- [Exercise task] Please arrange the lines below as a Markdown table with a Row column numbering each line and a Line column holding its text, leaving out any blank lines.

- [Records for the task]
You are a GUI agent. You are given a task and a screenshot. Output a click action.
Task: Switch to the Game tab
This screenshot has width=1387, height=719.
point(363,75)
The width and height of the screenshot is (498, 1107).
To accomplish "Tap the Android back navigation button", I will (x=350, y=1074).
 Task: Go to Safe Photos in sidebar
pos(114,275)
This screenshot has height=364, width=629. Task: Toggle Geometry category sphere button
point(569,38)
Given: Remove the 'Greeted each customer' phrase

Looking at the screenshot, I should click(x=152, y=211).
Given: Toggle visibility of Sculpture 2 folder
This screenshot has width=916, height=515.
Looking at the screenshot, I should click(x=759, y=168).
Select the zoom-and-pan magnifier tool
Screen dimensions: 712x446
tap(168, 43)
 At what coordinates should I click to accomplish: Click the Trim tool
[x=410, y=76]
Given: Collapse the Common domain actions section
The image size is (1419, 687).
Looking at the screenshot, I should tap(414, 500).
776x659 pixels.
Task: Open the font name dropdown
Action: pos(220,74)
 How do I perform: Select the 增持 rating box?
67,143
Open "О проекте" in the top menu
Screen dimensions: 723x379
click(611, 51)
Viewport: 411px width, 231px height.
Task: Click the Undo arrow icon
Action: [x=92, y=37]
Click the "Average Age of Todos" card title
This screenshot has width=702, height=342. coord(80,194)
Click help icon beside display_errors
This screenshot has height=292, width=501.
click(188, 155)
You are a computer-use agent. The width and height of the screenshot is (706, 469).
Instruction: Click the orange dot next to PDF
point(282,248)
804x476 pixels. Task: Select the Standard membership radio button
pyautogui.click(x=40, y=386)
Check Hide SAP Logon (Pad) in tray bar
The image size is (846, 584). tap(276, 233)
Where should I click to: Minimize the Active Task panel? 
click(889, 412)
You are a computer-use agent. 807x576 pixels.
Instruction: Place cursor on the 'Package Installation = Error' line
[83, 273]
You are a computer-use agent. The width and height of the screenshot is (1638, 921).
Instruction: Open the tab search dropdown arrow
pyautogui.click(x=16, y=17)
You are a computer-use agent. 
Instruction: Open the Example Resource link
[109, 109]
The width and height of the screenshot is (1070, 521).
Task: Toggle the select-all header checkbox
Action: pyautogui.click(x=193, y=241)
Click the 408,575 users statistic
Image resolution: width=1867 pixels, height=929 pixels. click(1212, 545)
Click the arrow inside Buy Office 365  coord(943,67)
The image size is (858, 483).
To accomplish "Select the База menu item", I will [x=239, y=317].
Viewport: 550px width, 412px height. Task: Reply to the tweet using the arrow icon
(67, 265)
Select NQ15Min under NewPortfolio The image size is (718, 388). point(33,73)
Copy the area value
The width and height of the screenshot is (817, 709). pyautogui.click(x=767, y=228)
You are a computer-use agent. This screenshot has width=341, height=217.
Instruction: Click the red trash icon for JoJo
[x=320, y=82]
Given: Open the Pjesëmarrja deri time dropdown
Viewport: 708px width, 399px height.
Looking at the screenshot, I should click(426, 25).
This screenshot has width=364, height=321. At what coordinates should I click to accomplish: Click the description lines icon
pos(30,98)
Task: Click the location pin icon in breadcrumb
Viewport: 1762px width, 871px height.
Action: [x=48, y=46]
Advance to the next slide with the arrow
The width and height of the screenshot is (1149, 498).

- [Output]
| Row | Line |
|---|---|
| 1 | You are a GUI agent. You are given a task and a screenshot. Output a click action. |
| 2 | Task: Switch to the Game tab |
| 3 | This screenshot has width=1387, height=719. |
| 4 | point(363,75) |
| 5 | The width and height of the screenshot is (498, 1107). |
| 6 | To accomplish "Tap the Android back navigation button", I will (x=350, y=1074). |
| 7 |  Task: Go to Safe Photos in sidebar |
| 8 | pos(114,275) |
| 9 | This screenshot has height=364, width=629. Task: Toggle Geometry category sphere button |
| 10 | point(569,38) |
| 11 | Given: Remove the 'Greeted each customer' phrase |
| 12 | Looking at the screenshot, I should click(x=152, y=211). |
| 13 | Given: Toggle visibility of Sculpture 2 folder |
| 14 | This screenshot has width=916, height=515. |
| 15 | Looking at the screenshot, I should click(x=759, y=168). |
| 16 | Select the zoom-and-pan magnifier tool |
| 17 | Screen dimensions: 712x446 |
| 18 | tap(168, 43) |
| 19 |  At what coordinates should I click to accomplish: Click the Trim tool |
| 20 | [x=410, y=76] |
| 21 | Given: Collapse the Common domain actions section |
| 22 | The image size is (1419, 687). |
| 23 | Looking at the screenshot, I should tap(414, 500). |
| 24 | 776x659 pixels. |
| 25 | Task: Open the font name dropdown |
| 26 | Action: pos(220,74) |
| 27 |  How do I perform: Select the 增持 rating box? |
| 28 | 67,143 |
| 29 | Open "О проекте" in the top menu |
| 30 | Screen dimensions: 723x379 |
| 31 | click(611, 51) |
| 32 | Viewport: 411px width, 231px height. |
| 33 | Task: Click the Undo arrow icon |
| 34 | Action: [x=92, y=37] |
| 35 | Click the "Average Age of Todos" card title |
| 36 | This screenshot has width=702, height=342. coord(80,194) |
| 37 | Click help icon beside display_errors |
| 38 | This screenshot has height=292, width=501. |
| 39 | click(188, 155) |
| 40 | You are a computer-use agent. The width and height of the screenshot is (706, 469). |
| 41 | Instruction: Click the orange dot next to PDF |
| 42 | point(282,248) |
| 43 | 804x476 pixels. Task: Select the Standard membership radio button |
| 44 | pyautogui.click(x=40, y=386) |
| 45 | Check Hide SAP Logon (Pad) in tray bar |
| 46 | The image size is (846, 584). tap(276, 233) |
| 47 | Where should I click to: Minimize the Active Task panel?  |
| 48 | click(889, 412) |
| 49 | You are a computer-use agent. 807x576 pixels. |
| 50 | Instruction: Place cursor on the 'Package Installation = Error' line |
| 51 | [83, 273] |
| 52 | You are a computer-use agent. The width and height of the screenshot is (1638, 921). |
| 53 | Instruction: Open the tab search dropdown arrow |
| 54 | pyautogui.click(x=16, y=17) |
| 55 | You are a computer-use agent.  |
| 56 | Instruction: Open the Example Resource link |
| 57 | [109, 109] |
| 58 | The width and height of the screenshot is (1070, 521). |
| 59 | Task: Toggle the select-all header checkbox |
| 60 | Action: pyautogui.click(x=193, y=241) |
| 61 | Click the 408,575 users statistic |
| 62 | Image resolution: width=1867 pixels, height=929 pixels. click(1212, 545) |
| 63 | Click the arrow inside Buy Office 365  coord(943,67) |
| 64 | The image size is (858, 483). |
| 65 | To accomplish "Select the База menu item", I will [x=239, y=317]. |
| 66 | Viewport: 550px width, 412px height. Task: Reply to the tweet using the arrow icon |
| 67 | (67, 265) |
| 68 | Select NQ15Min under NewPortfolio The image size is (718, 388). point(33,73) |
| 69 | Copy the area value |
| 70 | The width and height of the screenshot is (817, 709). pyautogui.click(x=767, y=228) |
| 71 | You are a computer-use agent. This screenshot has width=341, height=217. |
| 72 | Instruction: Click the red trash icon for JoJo |
| 73 | [x=320, y=82] |
| 74 | Given: Open the Pjesëmarrja deri time dropdown |
| 75 | Viewport: 708px width, 399px height. |
| 76 | Looking at the screenshot, I should click(426, 25). |
| 77 | This screenshot has width=364, height=321. At what coordinates should I click to accomplish: Click the description lines icon |
| 78 | pos(30,98) |
| 79 | Task: Click the location pin icon in breadcrumb |
| 80 | Viewport: 1762px width, 871px height. |
| 81 | Action: [x=48, y=46] |
| 82 | Advance to the next slide with the arrow |
| 83 | The width and height of the screenshot is (1149, 498). |